■ Entries supplied ■
+ + + + + + +
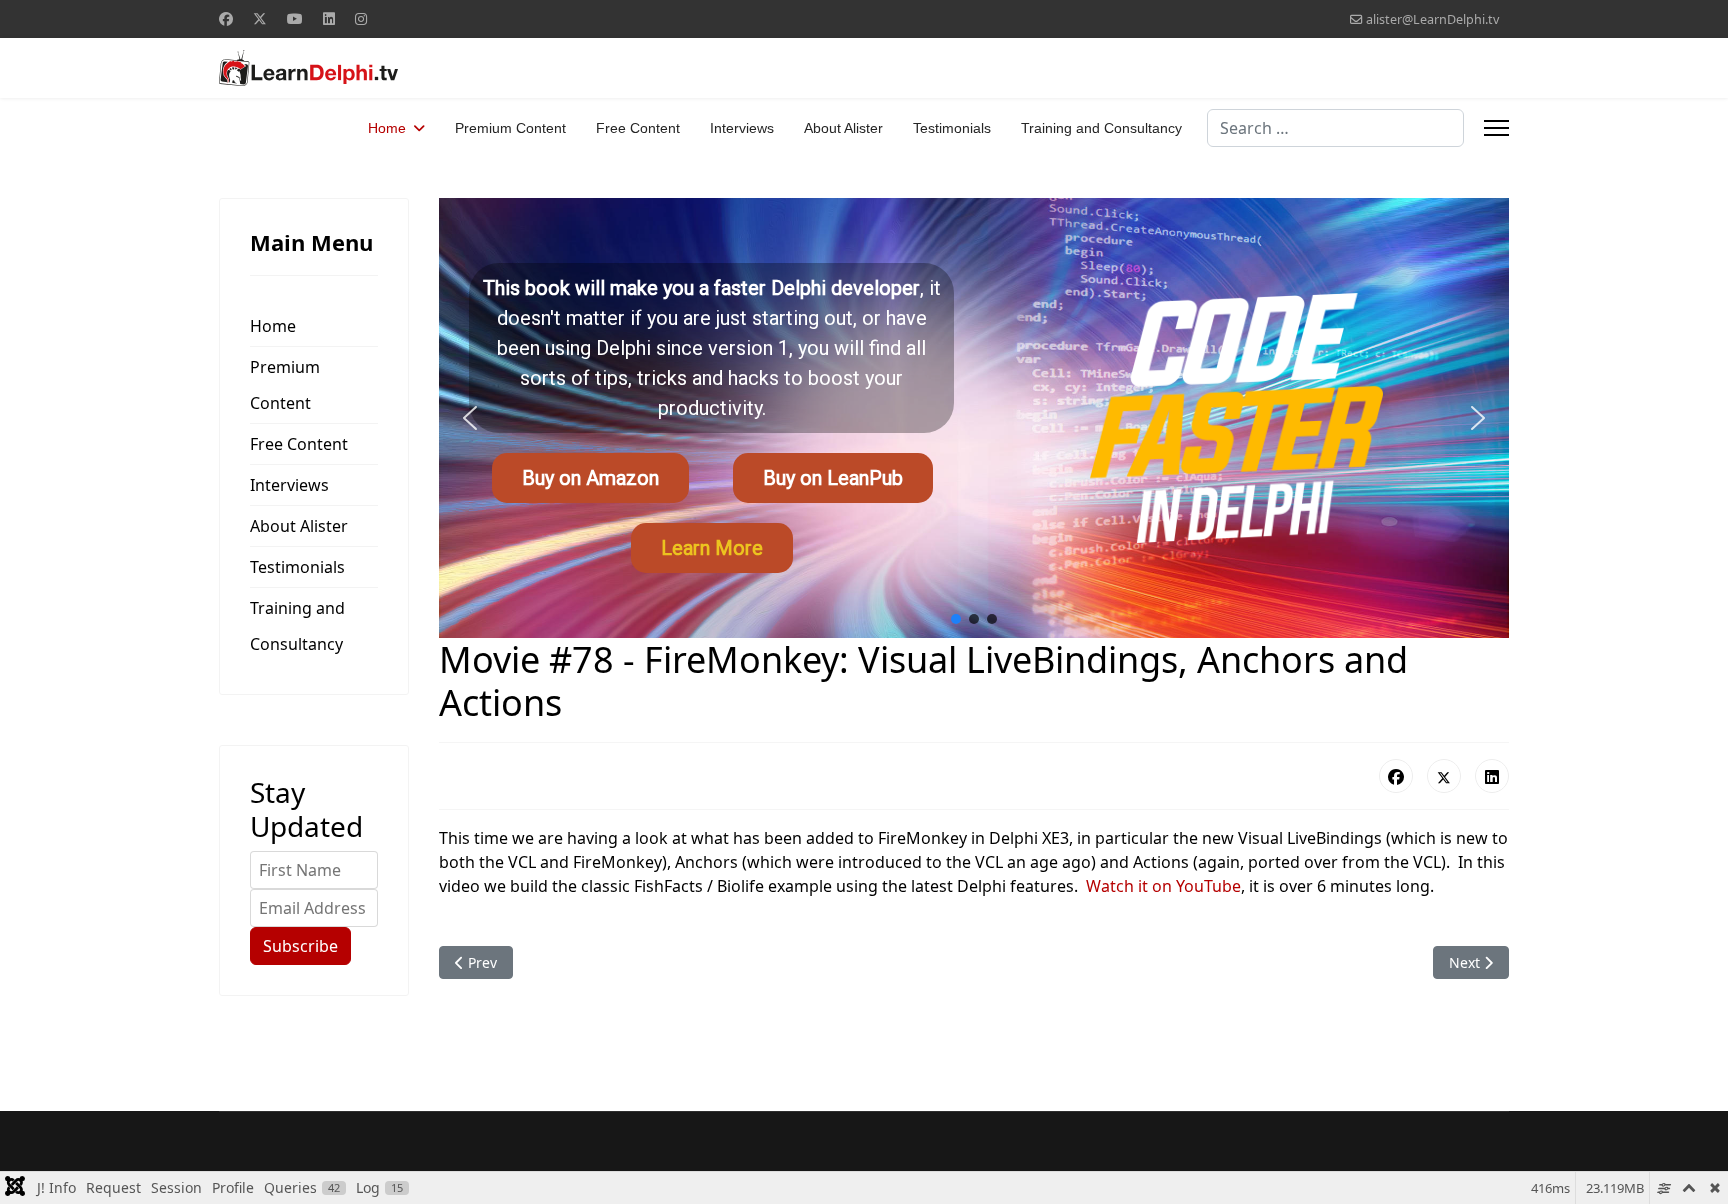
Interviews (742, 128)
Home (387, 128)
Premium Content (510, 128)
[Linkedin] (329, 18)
+ + + + + + +
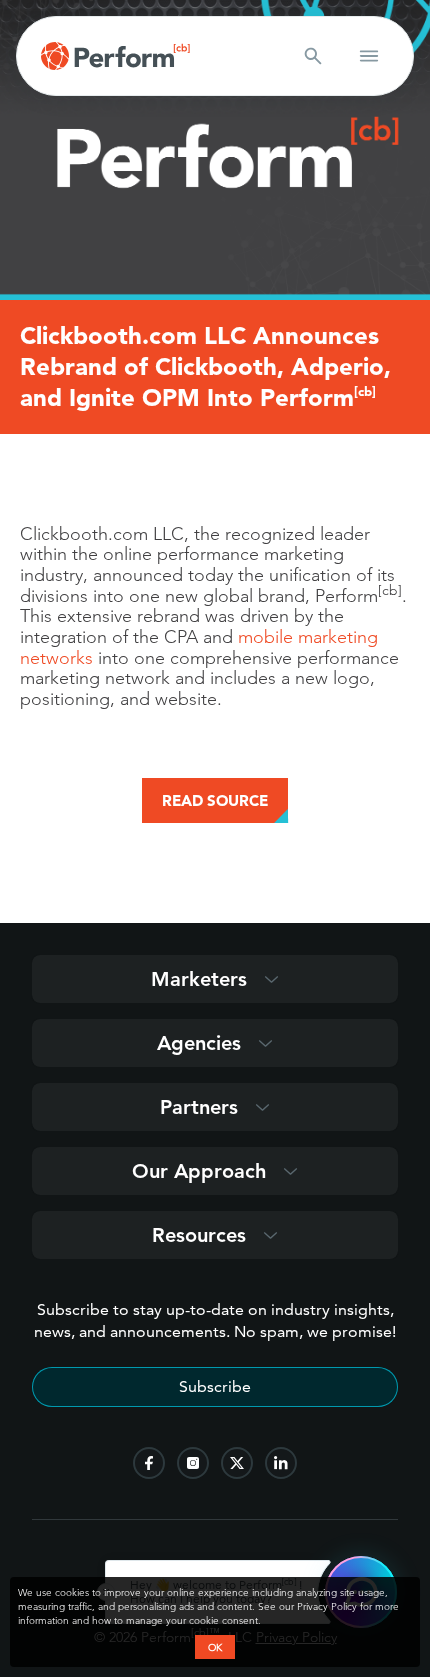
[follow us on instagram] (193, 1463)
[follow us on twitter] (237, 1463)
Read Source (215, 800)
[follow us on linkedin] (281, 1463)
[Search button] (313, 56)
+ + + + + + +
■ Work to be completed ■
Lines that hold the word "follow" are the ones to copy from the entries above.

■ The completed task ■
[follow us on instagram] (193, 1463)
[follow us on twitter] (237, 1463)
[follow us on linkedin] (281, 1463)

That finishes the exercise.